Thursday, December 2, 2010

Reading the Constitution

What does "supporting the Constitution of the United States" actually mean? We know what the Constitution said originally. After all, we have the original document in hand. However, the document itself provides for making changes, or amendments so it is possible to say exactly what the Constitution said at any particular time, depending on when it was last amended. All of that is clear.

What is not so clear is what parts of this document mean, amended or not. We have to ask, "how do you read this section?" Well, when we read anything, we usually start out, at least, reading it in terms of a contemporary understanding of the terms, phrases, idioms, and colloquialisms used in the text. However, with any old document, there is a long history of meanings that may have changed in substantial ways. Hence, reading a section of the Constitution can vary significantly, depending upon what historical period we give emphasis to in our reading.

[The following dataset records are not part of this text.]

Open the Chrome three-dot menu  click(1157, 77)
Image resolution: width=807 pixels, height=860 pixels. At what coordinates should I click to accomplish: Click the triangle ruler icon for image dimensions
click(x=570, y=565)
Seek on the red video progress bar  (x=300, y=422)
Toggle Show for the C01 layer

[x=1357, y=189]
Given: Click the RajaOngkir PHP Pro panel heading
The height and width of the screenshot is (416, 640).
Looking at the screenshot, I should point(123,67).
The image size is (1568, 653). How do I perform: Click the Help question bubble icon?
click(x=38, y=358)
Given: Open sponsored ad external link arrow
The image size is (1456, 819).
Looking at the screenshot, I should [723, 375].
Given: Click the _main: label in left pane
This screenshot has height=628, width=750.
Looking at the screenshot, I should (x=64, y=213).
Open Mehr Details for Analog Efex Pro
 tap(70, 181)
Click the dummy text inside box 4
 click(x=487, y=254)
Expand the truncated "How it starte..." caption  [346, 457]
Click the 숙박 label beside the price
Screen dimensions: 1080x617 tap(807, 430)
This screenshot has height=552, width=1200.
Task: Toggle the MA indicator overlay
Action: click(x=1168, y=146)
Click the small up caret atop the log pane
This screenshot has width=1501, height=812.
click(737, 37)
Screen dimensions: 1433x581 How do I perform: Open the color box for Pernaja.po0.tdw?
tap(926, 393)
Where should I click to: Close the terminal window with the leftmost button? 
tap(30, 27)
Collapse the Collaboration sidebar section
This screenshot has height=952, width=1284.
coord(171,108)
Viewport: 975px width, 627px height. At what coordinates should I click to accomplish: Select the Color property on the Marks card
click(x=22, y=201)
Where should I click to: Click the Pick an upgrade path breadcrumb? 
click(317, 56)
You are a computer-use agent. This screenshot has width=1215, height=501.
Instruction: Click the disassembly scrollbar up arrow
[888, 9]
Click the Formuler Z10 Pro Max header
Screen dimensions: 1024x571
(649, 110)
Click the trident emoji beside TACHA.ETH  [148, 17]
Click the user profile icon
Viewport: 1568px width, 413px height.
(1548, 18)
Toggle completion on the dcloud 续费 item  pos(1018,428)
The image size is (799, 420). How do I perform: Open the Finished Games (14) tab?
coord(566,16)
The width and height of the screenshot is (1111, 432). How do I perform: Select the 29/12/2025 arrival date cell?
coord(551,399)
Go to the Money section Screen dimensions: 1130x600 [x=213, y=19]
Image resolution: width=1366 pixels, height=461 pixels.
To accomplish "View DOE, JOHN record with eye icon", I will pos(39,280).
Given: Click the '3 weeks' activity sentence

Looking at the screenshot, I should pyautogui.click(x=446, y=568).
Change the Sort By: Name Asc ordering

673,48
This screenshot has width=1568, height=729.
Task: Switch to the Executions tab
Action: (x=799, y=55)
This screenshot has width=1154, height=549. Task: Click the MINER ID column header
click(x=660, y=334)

Today, we are faced with the fact that the Constitution itself is completely silent on the question of how it is to be read. That is, it gives no more credibility to those who would read it in its original meanings (so far as we can determine those from other historical sources) than it does to those who consider it a "living document" that we should read in a contemporary framework. Yet Conservatives want to insist that we read it in its original-meaning context. Unfortunately, they assume this but give no compelling argument for it.

Take the so-called "interstate commerce clause." Some Conservatives want to say that the Constitution does not use the expression "interstate commerce." That, of course, is true. What it actually says is that Congress has the power to "regulate Commerce with foreign Nations, and among the several States, and with the Indian Tribes." What is at issue, then, is how we read "regulate Commerce . . . among the several States."

So my Conservative friend, Longshot, wants to claim that we read this literally as "States" and not as "people of the States." He goes on to claim that "a good case could be made that the intent of this power was to regulate the trade relations between the states in the Union.  This would prevent the states from erecting trade barriers such as tariffs and quotas."

I have to say that I find this argument pretty shallow. When do states themselves engage in commerce with each other? I suppose that the State of California might sell certain resources to the State of Nevada. While that is certainly possible, it is far more likely that what the framers of the Constitution had in mind was that persons in one state might engage in commerce with persons of another state. This situation might prompt a state to lay a tariff on commercial goods passing across the state line; but isn't that precisely what Congress was empowered to prevent. If we look back at the document itself, there is no impulse to suggest that the only commerce to be regulated was literally that with foreign Nations rather than commerce with the people of foreign nations. It was a question of things crossing over boundaries between foreign nations and our national boundaries, no matter what the agency of commerce.

The reason for the Conservative argument is that Longshot doesn't want Congress to have power over people in a state, only the institutionalized state itself. You can regulate my state but you can't regulate me.